Dollars and Jens
Friday, August 25, 2006
growth, inflation, and all that
The first thing I want to note is that long-term productivity projections I've seen hover around 2%, and long term growth in the labor force around 1%. Holding a few things like hours per worker constant, this suggests a long-term "potential growth" rate of 3%. And, in fact -- this is really what I want to note here -- the unemployment rate drop from 6.3% in June of 2003 to 4.6% in June, 2006, constitutes a growth in the employment rate of 0.6% per year, as GDP growth averaged 3.8%. So the rest, perhaps, has been in line with these projections.

The next corollary, though, is that growth won't persist much above 3% unless the unemployment rate is to keep dropping, ceteris paribus. (It actually rose to 434% in August, incidentally.) If it does that, we're building some major inflation pressures for the next 2 years or so, and the fed will have to keep raising rates.
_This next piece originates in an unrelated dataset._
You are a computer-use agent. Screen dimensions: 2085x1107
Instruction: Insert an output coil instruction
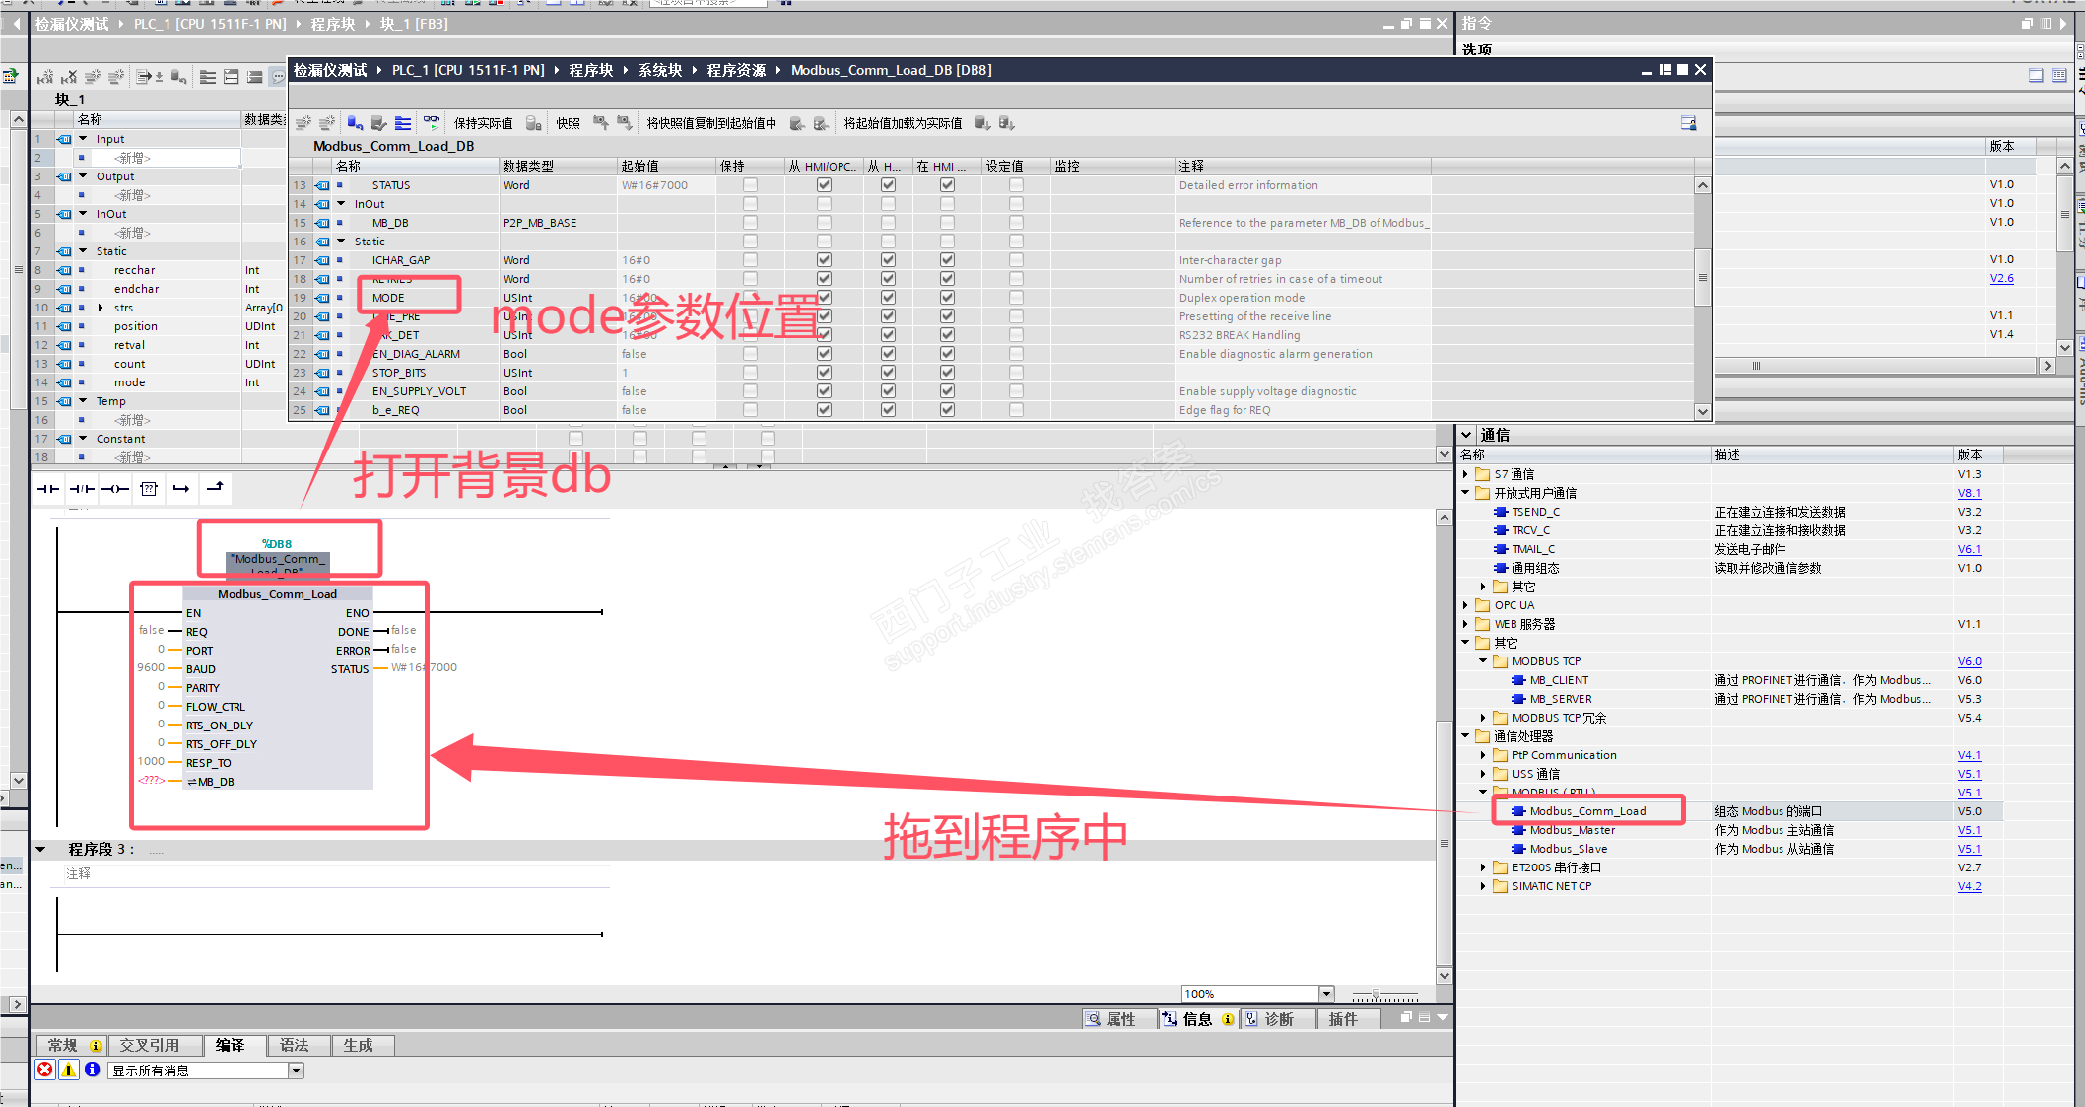click(115, 488)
What makes me feel like mentioning this now is an article at that essentially notes the same thing:
First American Funds recently cut its equity exposure to "neutral" from "overweight," saying it sees a weakening environment for stocks through the rest of the year.

Among the reasons for the likely downturn, Keith Hembre, First American's chief economist, pointed to the disconnect between market expectations that the Fed is done raising rates and analyst expectations that the S&P 500 will still post double-digit earnings growth this year.

"The environment in which you see earnings growth at that level is not consistent with the Fed keeping rates steady or lowering rates," Hembre said.

"One has to give, either the earnings or the Fed," he added. "We think it will be the earnings, but neither is good for stock markets."
It's always hard to say exactly what kind of growth "the market" has baked in, but I'm inclined to agree with the macroeconomic assessment, in any case.